Acireale, “attingeva” alla pensione di una 79enne: denunciato un 58enne
ACIREALE (CT) – Aveva trovato, come dicono i Carabinieri, la sua “gallina dalle uova d’oro”. È così che un 58enne di Acireale è stato denunciato dai militari della Stazione di Guardia Mangano per i reati – da verificare in sede giudiziaria – di circonvenzione di persona incapace, appropriazione indebita e falsificazione di strumenti di pagamento diversi dai contanti. L’indagine è scattata grazie alla segnalazione del personale dell’ufficio postale della frazione di Pozzillo, temporaneamente ospitato nella sede di Guardia Mangano. Gli impiegati avevano notato la strana e ripetitiva condotta del 58enne nei confronti di una 79enne, cittadina di origini extracomunitarie, e hanno deciso di avvisare i Carabinieri, sempre impegnati nella tutela delle fasce più vulnerabili.

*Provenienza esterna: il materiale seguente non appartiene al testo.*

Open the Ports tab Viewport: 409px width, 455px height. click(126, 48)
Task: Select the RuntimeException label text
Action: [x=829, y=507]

La dinamica ricostruita dai Carabinieri
Secondo quanto emerso dagli accertamenti, l’anziana si presentava regolarmente allo sportello accompagnata da un coetaneo – risultato estraneo ai fatti – e dal 58enne, che si sarebbe proposto come “aiuto” per le sue pratiche economiche. La donna, ascoltata separatamente in caserma, ha raccontato ai militari che l’uomo l’avrebbe convinta, circa due mesi fa, a trasferire la pensione di reversibilità su un conto postale, facendole firmare documenti che lui stesso avrebbe definito “non importanti”. Una volta aperto il conto, il 58enne si sarebbe impossessato delle due carte bancomat, utilizzandole per prelievi e operazioni non autorizzate. L’anziana ha inoltre riferito che l’uomo le avrebbe trattenuto la tredicesima, giustificandola come una presunta trattenuta INPS, e che ogni mese si sarebbe appropriato di ulteriori somme, facendole consegnare materialmente dal suo ignaro amico 79enne.

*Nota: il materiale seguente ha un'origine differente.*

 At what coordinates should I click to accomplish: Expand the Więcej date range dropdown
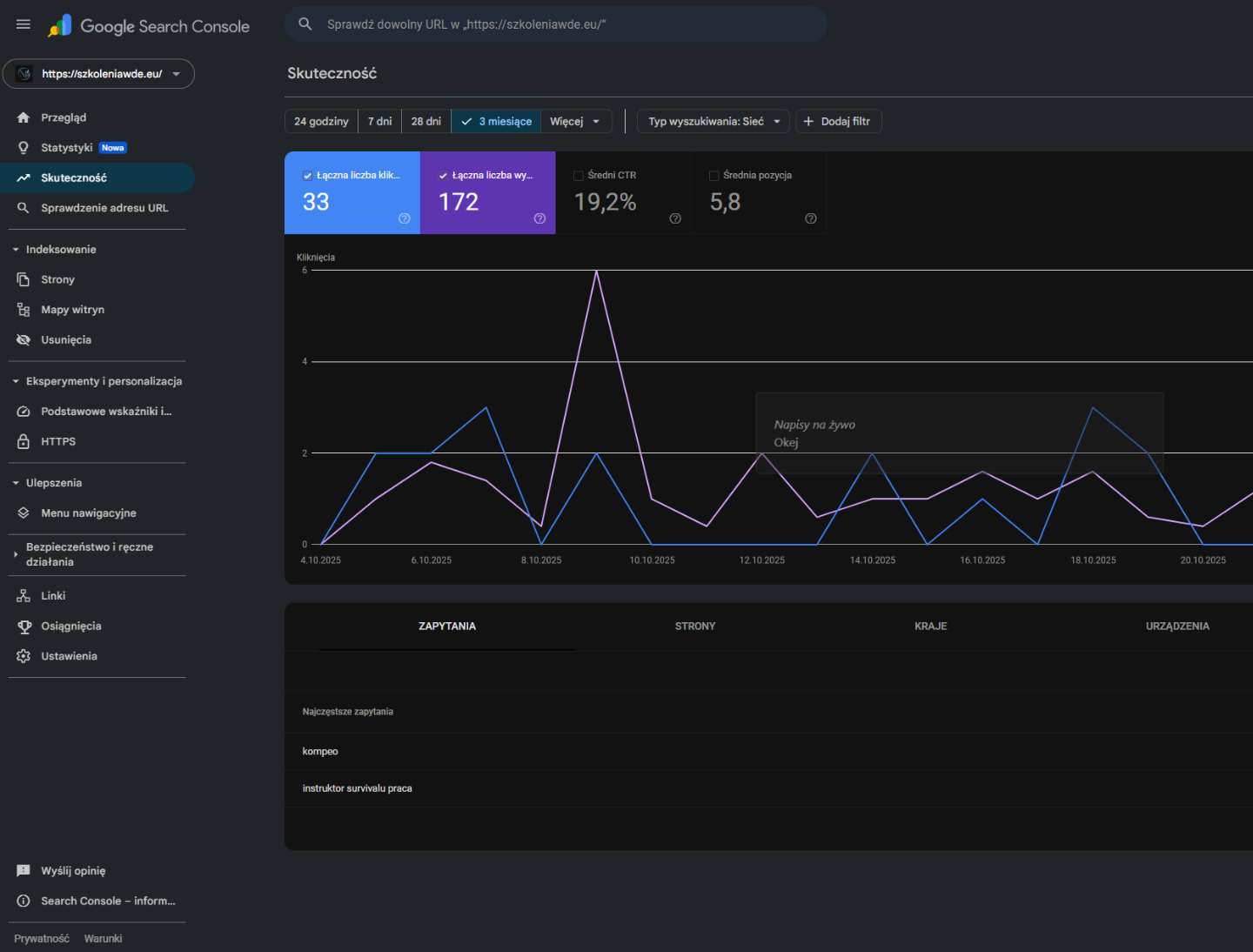click(x=575, y=122)
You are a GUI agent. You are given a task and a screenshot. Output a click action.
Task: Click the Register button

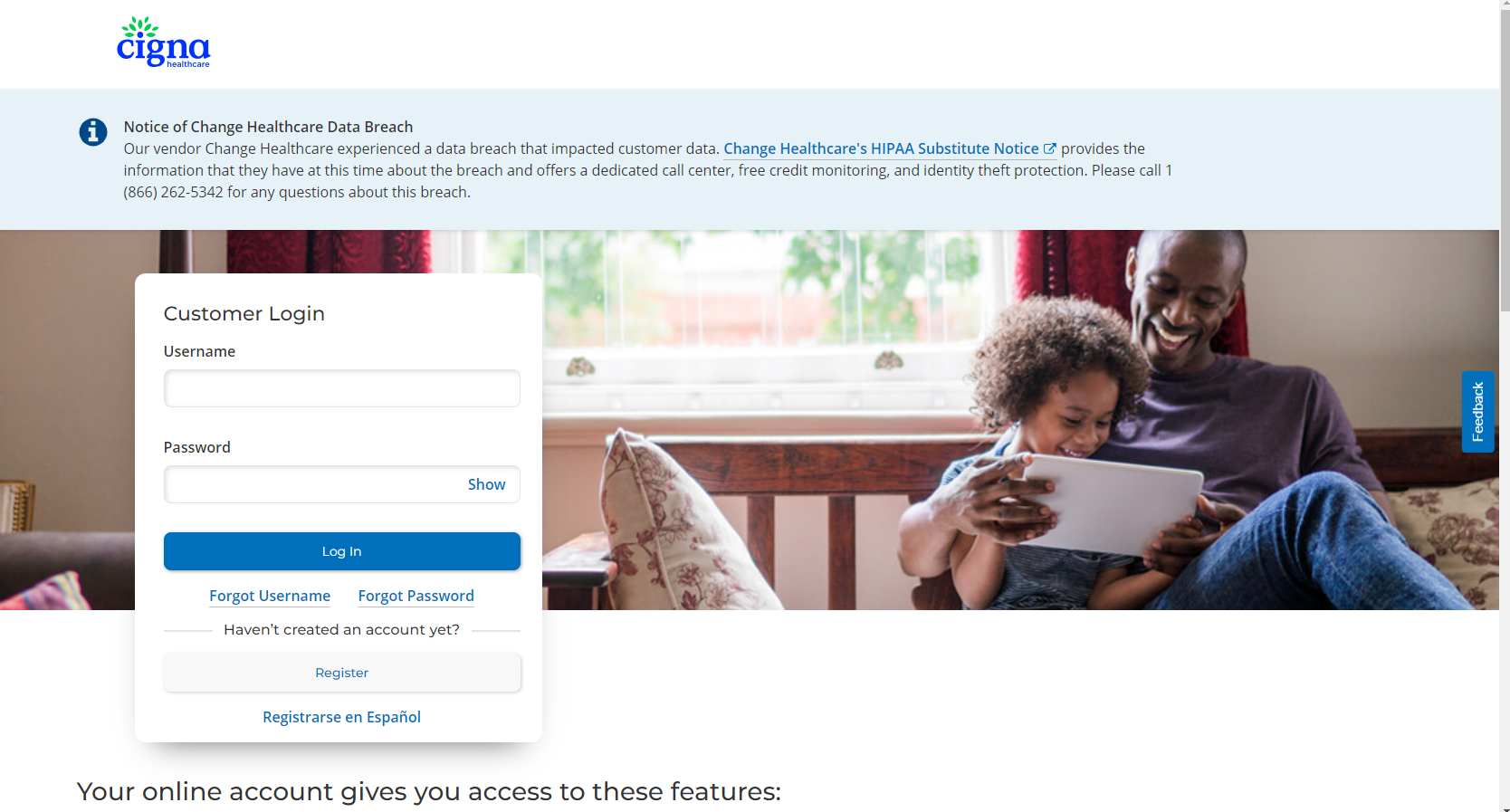point(342,673)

Conto prosciugato in due mesi
Dalle verifiche dei Carabinieri è emerso che, in appena due mesi, il 58enne avrebbe prosciugato il conto della donna, effettuando prelievi allo sportello ATM e utilizzando le carte per spese personali. Un comportamento che, secondo gli investigatori, sarebbe proseguito se non fosse intervenuto il personale dell’ufficio postale e, subito dopo, l’Arma.